Spillover of stress in a sample of married policemen.

O'Neill, Vivien Carol. January 1996 (has links)
The present study examined the relationships between the emotional effects of chronic stress at work (burnout) and the quality of family interactions. A systemic approach was adopted, leading to the use of the concept of spillover to describe the transmission of effects across the work-home interface. The relationship between burnout and family life was expected to be moderated by frequency of coping strategies and by size of social support network. Data was gathered from questionnaires distributed to married policemen and their wives in 13 stations and units in the Natal Midlands region of the SAPS. The fmal sample consisted of 84 policemen and 74 of their wives. The data was analyzed using Pearson product-moment correlation, stepwise multiple regression, non-parametric tests, and content analysis of the free comment part of the questionnaire. The results of the study showed this sample of policemen to be experiencing relatively high levels of burnout and this was manifest particularly in terms of a diminished sense of personal accomplishment and feelings of negative self-evaluation. Specific sources of discontent for the policemen were frustrations with an unresponsive police hierarchy, low wages, and disruption to family life caused by overtime and irregular hours.
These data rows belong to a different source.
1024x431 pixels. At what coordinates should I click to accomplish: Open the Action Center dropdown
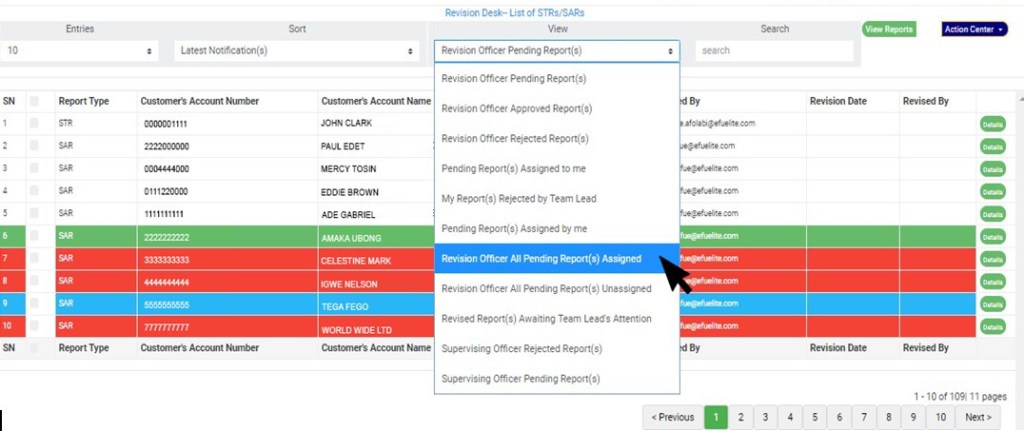974,30
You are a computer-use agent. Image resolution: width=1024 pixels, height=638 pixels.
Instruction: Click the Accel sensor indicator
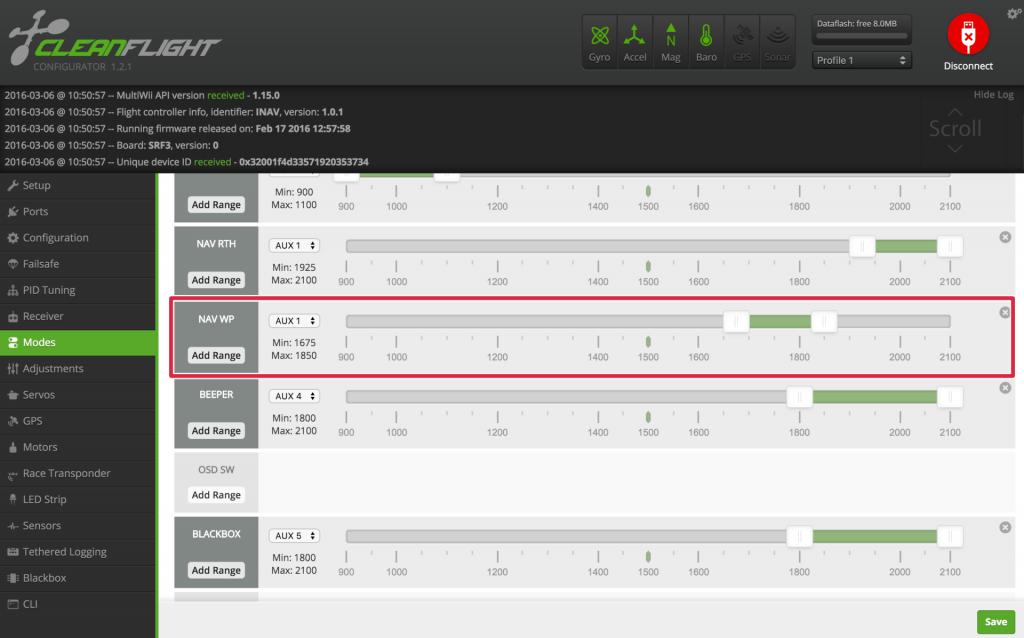[x=635, y=40]
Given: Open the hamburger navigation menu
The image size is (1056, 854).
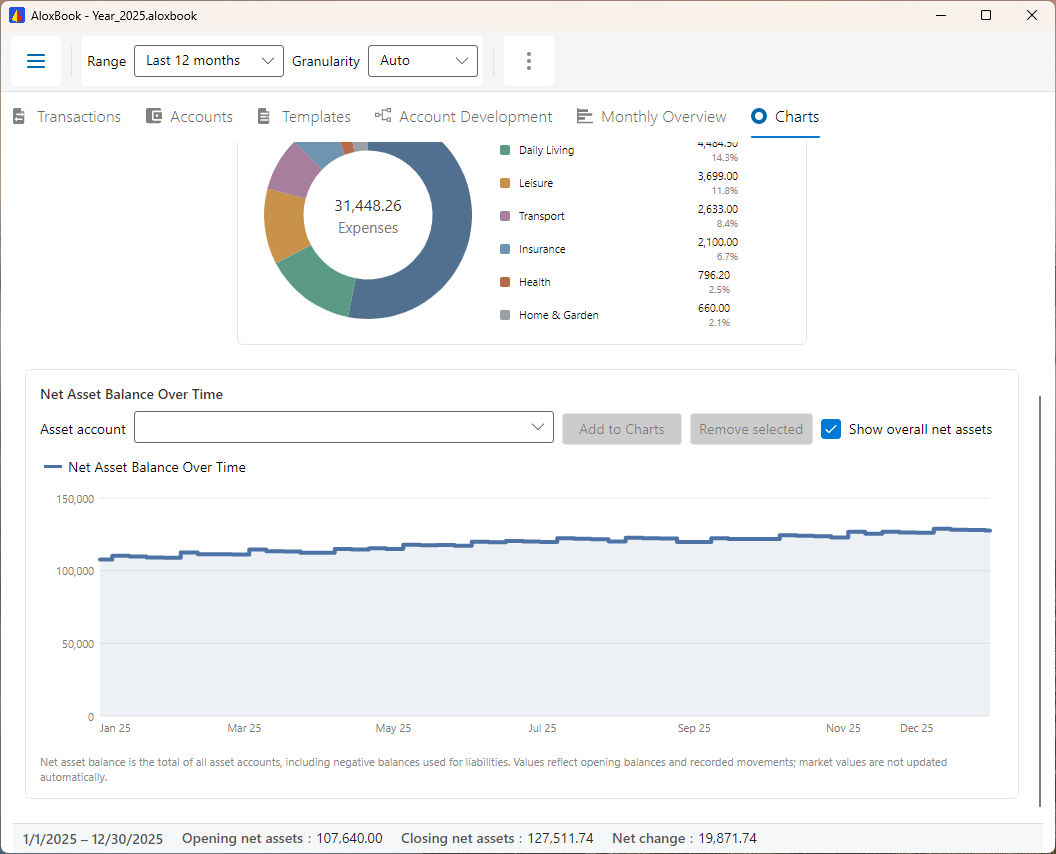Looking at the screenshot, I should [x=36, y=61].
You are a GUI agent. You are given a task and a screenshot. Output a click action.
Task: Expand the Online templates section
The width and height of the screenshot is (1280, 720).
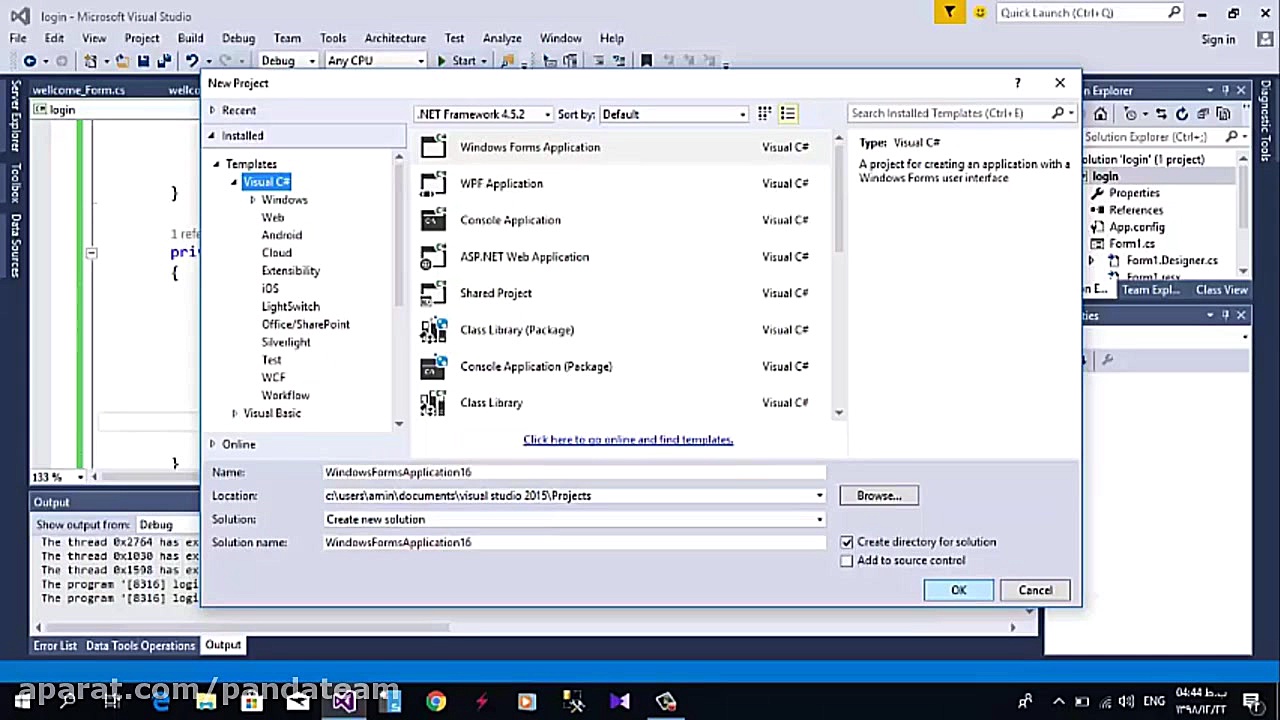tap(212, 444)
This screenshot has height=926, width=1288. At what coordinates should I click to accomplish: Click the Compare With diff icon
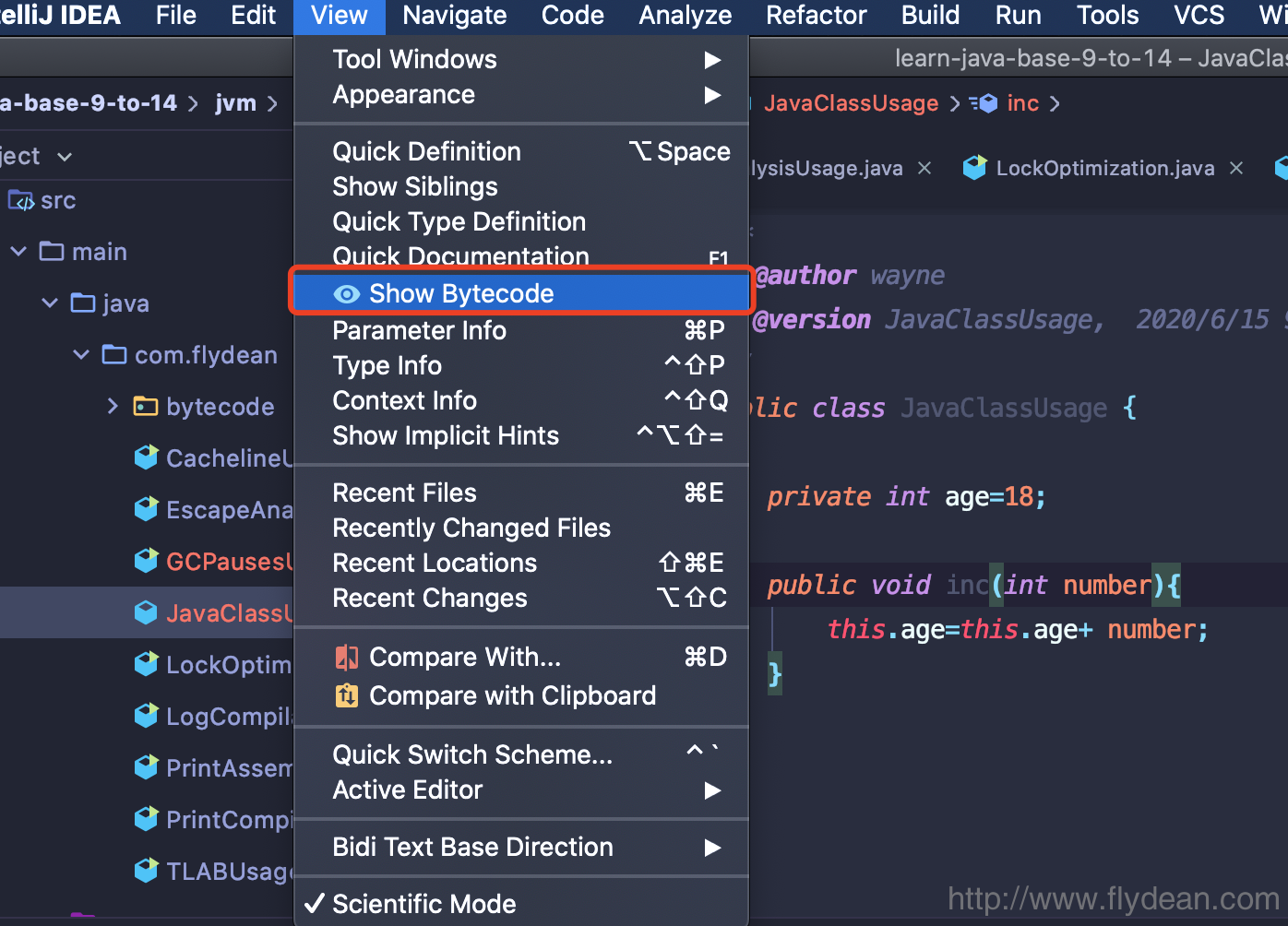347,658
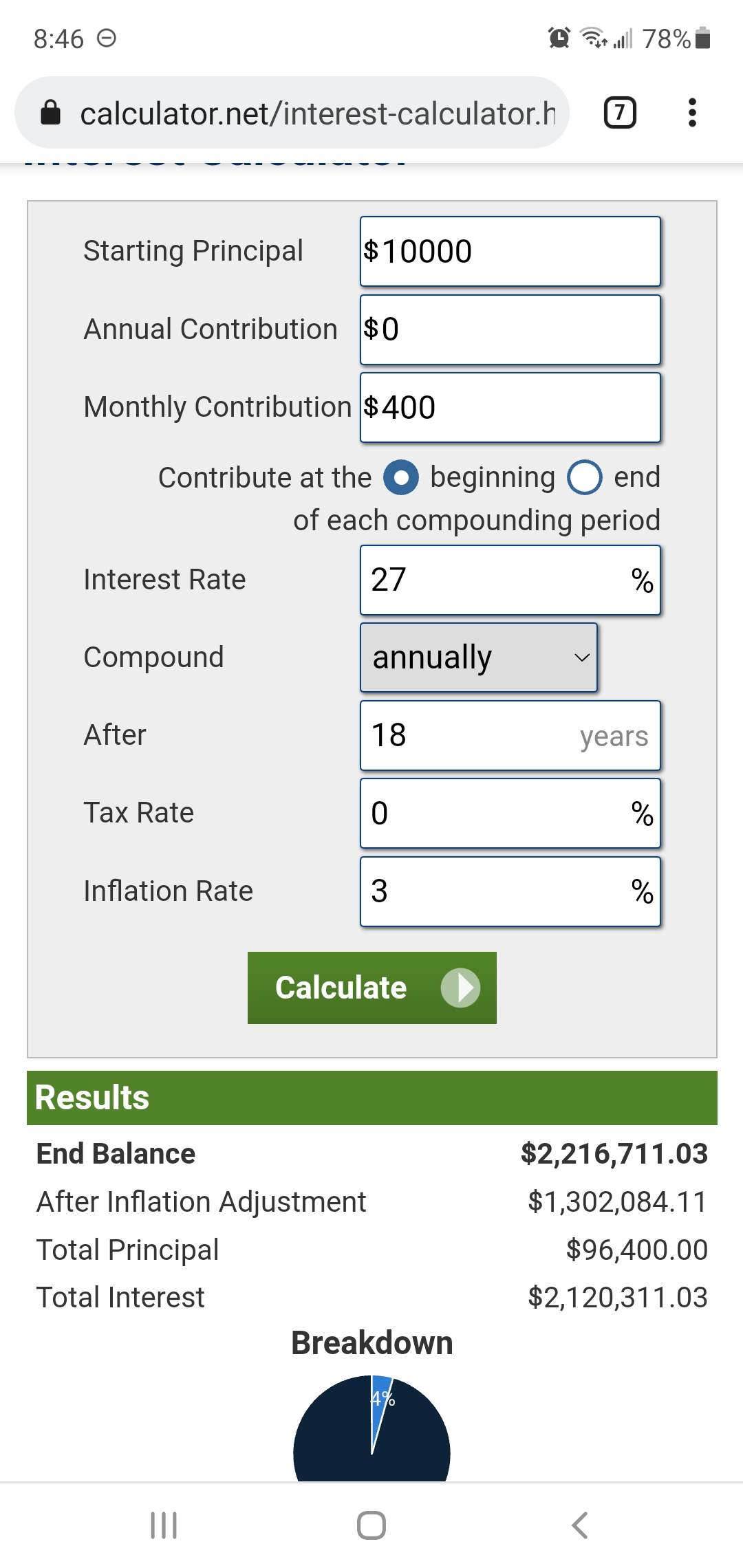Focus the Monthly Contribution input field

point(510,407)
Further results showed that those policemen experiencing the highest frequencies of emotional exhaustion and depersonalisation were more likely to bring their work-related strain home with them in the form of upset and angry feelings, physical exhaustion, and complaints about problems at work. This process of Work-to-Home Spillover significantly predicted Quality of Family Life for the wives of such policemen. No moderator effects were shown for coping or social support, although those policemen with greater numbers of supporters were also more likely to experience a greater sense of personal accomplishment. These results were discussed in terms of the burnout and spillover literature, and were evaluated with due regard for the present socio-political context in South Africa. Recommendations were made pertaining to the provision of psychological services to SAPS members and their families, and to the need to eliminate the stigma attached to using such services. / Thesis (M.A.)-University of Natal, 1966.